Minister of Law Regulation No. 49 of 2025: New Reporting Obligations and Verification Process for Indonesian Companies

Minister of Law Regulation No. 49 of 2025: New Reporting Obligations and Verification Process for Indonesian Companies

Background

On 11 December 2025, the Minister of Law of the Republic of Indonesia (“MoL”) issued Regulation No. 49 of 2025 on the Requirements and Procedures for the Establishment, Amendment and Dissolution of Limited Liability Company Legal Entities (“MR 49/2025”), which came into force on 17 December 2025. With its enactment, MR 49/2025 formally revokes and replaces the prior regulatory framework under MoL Regulation No. 21 of 2021 on the same subject matter (“MR 21/2021”).

MR 49/2025 is enacted to enhance the administration of legal entities within the Ministry of Law, particularly strengthening regulatory transparency, administrative order and accountability of business entities in Indonesia.

This update highlights the key changes introduced by MR 49/2025, offering practical guidance for stakeholders to navigate the new requirements and maintain compliance.

Key Updates & Changes

  • New Requirement to File Shareholders Approval of Annual Report to the MoL

Under the previous regulatory framework, only amendments to a company’s articles of association and/or corporate data were required to be submitted to the MoL for approval and/or notification.

The preparation and internal approval of annual reports was largely treated as an internal corporate governance compliance matter, where external reporting is typically limited to public companies. MR 49/2025 introduces a significant change to this framework where it now mandates that the shareholders meeting, which approves the company’s annual report to be also drawn in a notarial deed and submitted (along with the annual report) to the MoL for receipt of notification within 30 calendar days from the shareholders meeting date. Failure to comply will result in administrative sanctions in the forms of a written warning and the blocking of access to the MoL’s Legal Entity Administration System (Sistem Administrasi Badan Hukum or “SABH”).

This requirement applies to capital-partnership limited liability companies generally, regardless of whether the company is publicly listed or subject to sector-specific supervisory regimes, and does not apply to individual limited liability companies (perseroan perorangan).

  • New Required Beneficial Owner Information

MR 49/2025 imposes a stricter obligation on Indonesian companies with respect to the disclosure of beneficial owner information. Generally, MR 49/2025 is consistent with the existing regulatory frameworks, which require companies to disclose their beneficial ownership information to the MoL at the time of establishment and must promptly report any subsequent changes on the company’s beneficial owner. However, MR 49/2025 introduces a new mandatory requirement that companies must now also submit consent letter from the beneficial owner for the initial establishment of the company and for subsequent changes.

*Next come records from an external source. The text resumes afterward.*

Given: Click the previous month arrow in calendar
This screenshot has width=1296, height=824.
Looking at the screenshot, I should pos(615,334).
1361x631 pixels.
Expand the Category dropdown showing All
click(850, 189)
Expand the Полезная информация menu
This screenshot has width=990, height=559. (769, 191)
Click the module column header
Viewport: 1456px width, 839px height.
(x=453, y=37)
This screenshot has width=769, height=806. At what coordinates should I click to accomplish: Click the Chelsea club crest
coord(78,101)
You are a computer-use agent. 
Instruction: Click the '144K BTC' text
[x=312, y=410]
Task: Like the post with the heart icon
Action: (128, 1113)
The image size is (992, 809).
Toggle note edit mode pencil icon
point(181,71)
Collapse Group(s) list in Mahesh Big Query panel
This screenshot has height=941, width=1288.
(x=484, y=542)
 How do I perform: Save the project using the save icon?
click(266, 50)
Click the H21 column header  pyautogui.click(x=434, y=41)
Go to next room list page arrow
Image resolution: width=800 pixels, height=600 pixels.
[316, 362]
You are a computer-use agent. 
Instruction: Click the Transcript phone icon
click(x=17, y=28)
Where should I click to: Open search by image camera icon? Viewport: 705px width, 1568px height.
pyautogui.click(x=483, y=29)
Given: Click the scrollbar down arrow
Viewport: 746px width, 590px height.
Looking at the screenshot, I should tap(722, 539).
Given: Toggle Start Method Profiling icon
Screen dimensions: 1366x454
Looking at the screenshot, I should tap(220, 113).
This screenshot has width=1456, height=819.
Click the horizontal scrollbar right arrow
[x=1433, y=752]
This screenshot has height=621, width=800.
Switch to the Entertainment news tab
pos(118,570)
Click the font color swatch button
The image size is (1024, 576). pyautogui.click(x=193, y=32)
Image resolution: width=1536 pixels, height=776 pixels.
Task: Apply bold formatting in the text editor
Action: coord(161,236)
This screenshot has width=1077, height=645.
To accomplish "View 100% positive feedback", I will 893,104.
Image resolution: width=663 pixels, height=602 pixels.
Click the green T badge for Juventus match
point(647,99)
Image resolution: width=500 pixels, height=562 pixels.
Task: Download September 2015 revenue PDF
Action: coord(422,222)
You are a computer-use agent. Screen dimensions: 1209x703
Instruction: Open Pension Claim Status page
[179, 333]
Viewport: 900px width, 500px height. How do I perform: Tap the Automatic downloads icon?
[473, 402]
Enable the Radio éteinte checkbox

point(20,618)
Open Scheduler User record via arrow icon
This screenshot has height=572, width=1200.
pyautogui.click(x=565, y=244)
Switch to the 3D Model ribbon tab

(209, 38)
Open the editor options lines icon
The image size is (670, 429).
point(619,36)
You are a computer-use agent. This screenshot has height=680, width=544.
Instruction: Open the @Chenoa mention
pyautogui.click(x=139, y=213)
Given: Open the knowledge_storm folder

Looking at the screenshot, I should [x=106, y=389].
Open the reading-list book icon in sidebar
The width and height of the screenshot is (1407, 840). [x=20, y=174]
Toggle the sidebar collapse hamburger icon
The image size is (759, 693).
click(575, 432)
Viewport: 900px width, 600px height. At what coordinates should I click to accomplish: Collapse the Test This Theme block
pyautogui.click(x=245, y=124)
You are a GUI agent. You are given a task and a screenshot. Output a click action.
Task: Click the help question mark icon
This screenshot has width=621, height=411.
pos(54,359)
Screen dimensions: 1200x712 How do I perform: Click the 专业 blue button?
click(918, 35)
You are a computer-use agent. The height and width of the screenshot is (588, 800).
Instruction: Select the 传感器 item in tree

  • New Verification Requirement for Articles and Corporate Data Amendments

MR 49/2025 introduces a verification process for any applications relating to amendments to a company’s Articles of Association and/or corporate data. Under MR 49/2025, the MoL is now required to conduct a formal verification process prior to issuing its approval and/or issue receipt of notification of such amendments.

The Ministry of Law must complete this verification process within 14 working days from the date the application is formally received through the SABH. During this period, the Ministry of Law will ensure that the information entered in the digital form aligns with the uploaded supporting documents including the shareholders meeting, shares transfer deed, newspaper announcement (as applicable), and the company’s most recent data already recorded in the SABH. If any inconsistencies or legal deficiencies are identified, the application may be returned for clarification or rectification, in which case the notary must complete the required corrections within seven days of receiving the MoL’s comments.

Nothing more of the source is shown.